----- Extracted information -----

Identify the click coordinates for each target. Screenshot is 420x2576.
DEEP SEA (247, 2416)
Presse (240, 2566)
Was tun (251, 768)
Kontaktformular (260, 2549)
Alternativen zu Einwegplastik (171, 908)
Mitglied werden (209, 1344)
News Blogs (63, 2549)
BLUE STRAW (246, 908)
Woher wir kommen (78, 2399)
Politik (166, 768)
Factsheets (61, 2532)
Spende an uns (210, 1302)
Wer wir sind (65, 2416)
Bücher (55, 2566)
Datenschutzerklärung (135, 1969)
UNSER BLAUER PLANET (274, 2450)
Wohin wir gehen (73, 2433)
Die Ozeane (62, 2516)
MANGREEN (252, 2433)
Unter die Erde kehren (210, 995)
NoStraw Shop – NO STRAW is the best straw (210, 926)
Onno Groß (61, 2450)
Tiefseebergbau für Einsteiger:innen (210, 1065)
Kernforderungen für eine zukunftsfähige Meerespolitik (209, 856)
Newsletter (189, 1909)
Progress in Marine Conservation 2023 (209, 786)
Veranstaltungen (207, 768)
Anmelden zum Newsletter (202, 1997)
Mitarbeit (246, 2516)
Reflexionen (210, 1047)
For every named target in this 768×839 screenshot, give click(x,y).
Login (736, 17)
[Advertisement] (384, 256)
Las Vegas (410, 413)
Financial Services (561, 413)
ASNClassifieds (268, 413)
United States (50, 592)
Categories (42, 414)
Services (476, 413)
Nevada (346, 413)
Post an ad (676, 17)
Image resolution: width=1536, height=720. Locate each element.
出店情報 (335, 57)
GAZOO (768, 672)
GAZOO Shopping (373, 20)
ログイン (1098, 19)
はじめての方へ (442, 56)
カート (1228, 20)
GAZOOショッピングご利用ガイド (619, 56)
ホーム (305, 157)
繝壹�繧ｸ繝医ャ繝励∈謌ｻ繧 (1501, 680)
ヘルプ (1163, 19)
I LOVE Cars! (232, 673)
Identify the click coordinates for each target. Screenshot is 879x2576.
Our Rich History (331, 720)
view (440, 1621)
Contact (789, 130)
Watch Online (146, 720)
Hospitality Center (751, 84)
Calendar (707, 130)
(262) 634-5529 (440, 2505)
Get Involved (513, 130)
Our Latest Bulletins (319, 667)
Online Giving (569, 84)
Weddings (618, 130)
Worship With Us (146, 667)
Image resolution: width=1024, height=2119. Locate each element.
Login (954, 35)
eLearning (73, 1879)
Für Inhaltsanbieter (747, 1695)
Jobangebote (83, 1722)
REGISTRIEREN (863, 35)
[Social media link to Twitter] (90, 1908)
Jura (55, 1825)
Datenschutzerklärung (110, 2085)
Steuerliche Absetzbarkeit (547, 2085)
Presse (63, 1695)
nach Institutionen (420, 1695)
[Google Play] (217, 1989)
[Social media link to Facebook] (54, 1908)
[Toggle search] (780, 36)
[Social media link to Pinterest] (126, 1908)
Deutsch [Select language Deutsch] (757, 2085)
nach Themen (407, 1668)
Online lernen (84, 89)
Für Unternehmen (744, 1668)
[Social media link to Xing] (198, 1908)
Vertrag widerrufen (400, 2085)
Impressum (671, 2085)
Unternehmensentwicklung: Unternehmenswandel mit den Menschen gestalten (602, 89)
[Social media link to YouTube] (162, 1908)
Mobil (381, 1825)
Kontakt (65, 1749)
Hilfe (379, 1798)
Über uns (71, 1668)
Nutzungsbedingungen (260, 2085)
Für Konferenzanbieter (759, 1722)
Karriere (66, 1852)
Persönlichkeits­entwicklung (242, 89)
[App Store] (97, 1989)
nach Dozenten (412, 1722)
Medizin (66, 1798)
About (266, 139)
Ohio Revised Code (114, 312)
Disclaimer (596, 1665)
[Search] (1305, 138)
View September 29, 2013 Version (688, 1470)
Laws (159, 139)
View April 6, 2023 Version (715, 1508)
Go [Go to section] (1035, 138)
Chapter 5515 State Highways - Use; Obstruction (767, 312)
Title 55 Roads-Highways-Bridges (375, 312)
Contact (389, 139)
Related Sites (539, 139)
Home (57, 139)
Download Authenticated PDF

-----

• _Task_
Rewrite the listing with every occurrence of "Login" changed to "Sign in", leaving everything else as it is.

• _The solution_
Identify the click coordinates for each target. Screenshot is 420x2576.
DEEP SEA (247, 2416)
Presse (240, 2566)
Was tun (251, 768)
Kontaktformular (260, 2549)
Alternativen zu Einwegplastik (171, 908)
Mitglied werden (209, 1344)
News Blogs (63, 2549)
BLUE STRAW (246, 908)
Woher wir kommen (78, 2399)
Politik (166, 768)
Factsheets (61, 2532)
Spende an uns (210, 1302)
Wer wir sind (65, 2416)
Bücher (55, 2566)
Datenschutzerklärung (135, 1969)
UNSER BLAUER PLANET (274, 2450)
Wohin wir gehen (73, 2433)
Die Ozeane (62, 2516)
MANGREEN (252, 2433)
Unter die Erde kehren (210, 995)
NoStraw Shop – NO STRAW is the best straw (210, 926)
Onno Groß (61, 2450)
Tiefseebergbau für Einsteiger:innen (210, 1065)
Kernforderungen für eine zukunftsfähige Meerespolitik (209, 856)
Newsletter (189, 1909)
Progress in Marine Conservation 2023 (209, 786)
Veranstaltungen (207, 768)
Anmelden zum Newsletter (202, 1997)
Mitarbeit (246, 2516)
Reflexionen (210, 1047)
For every named target in this 768×839 screenshot, give click(x,y).
Sign in (736, 17)
[Advertisement] (384, 256)
Las Vegas (410, 413)
Financial Services (561, 413)
ASNClassifieds (268, 413)
United States (50, 592)
Categories (42, 414)
Services (476, 413)
Nevada (346, 413)
Post an ad (676, 17)
Image resolution: width=1536, height=720. Locate each element.
出店情報 (335, 57)
GAZOO (768, 672)
GAZOO Shopping (373, 20)
ログイン (1098, 19)
はじめての方へ (442, 56)
カート (1228, 20)
GAZOOショッピングご利用ガイド (619, 56)
ホーム (305, 157)
繝壹�繧ｸ繝医ャ繝励∈謌ｻ繧 (1501, 680)
ヘルプ (1163, 19)
I LOVE Cars! (232, 673)
Identify the click coordinates for each target. Screenshot is 879x2576.
Our Rich History (331, 720)
view (440, 1621)
Contact (789, 130)
Watch Online (146, 720)
Hospitality Center (751, 84)
Calendar (707, 130)
(262) 634-5529 (440, 2505)
Get Involved (513, 130)
Our Latest Bulletins (319, 667)
Online Giving (569, 84)
Weddings (618, 130)
Worship With Us (146, 667)
Image resolution: width=1024, height=2119. Locate each element.
Sign in (954, 35)
eLearning (73, 1879)
Für Inhaltsanbieter (747, 1695)
Jobangebote (83, 1722)
REGISTRIEREN (863, 35)
[Social media link to Twitter] (90, 1908)
Jura (55, 1825)
Datenschutzerklärung (110, 2085)
Steuerliche Absetzbarkeit (547, 2085)
Presse (63, 1695)
nach Institutionen (420, 1695)
[Google Play] (217, 1989)
[Social media link to Facebook] (54, 1908)
[Toggle search] (780, 36)
[Social media link to Pinterest] (126, 1908)
Deutsch [Select language Deutsch] (757, 2085)
nach Themen (407, 1668)
Online lernen (84, 89)
Für Unternehmen (744, 1668)
[Social media link to Xing] (198, 1908)
Vertrag widerrufen (400, 2085)
Impressum (671, 2085)
Unternehmensentwicklung: Unternehmenswandel mit den Menschen gestalten (602, 89)
[Social media link to YouTube] (162, 1908)
Mobil (381, 1825)
Kontakt (65, 1749)
Hilfe (379, 1798)
Über uns (71, 1668)
Nutzungsbedingungen (260, 2085)
Für Konferenzanbieter (759, 1722)
Karriere (66, 1852)
Persönlichkeits­entwicklung (242, 89)
[App Store] (97, 1989)
nach Dozenten (412, 1722)
Medizin (66, 1798)
About (266, 139)
Ohio Revised Code (114, 312)
Disclaimer (596, 1665)
[Search] (1305, 138)
View September 29, 2013 Version (688, 1470)
Laws (159, 139)
View April 6, 2023 Version (715, 1508)
Go [Go to section] (1035, 138)
Chapter 5515 State Highways - Use; Obstruction (767, 312)
Title 55 Roads-Highways-Bridges (375, 312)
Contact (389, 139)
Related Sites (539, 139)
Home (57, 139)
Download Authenticated PDF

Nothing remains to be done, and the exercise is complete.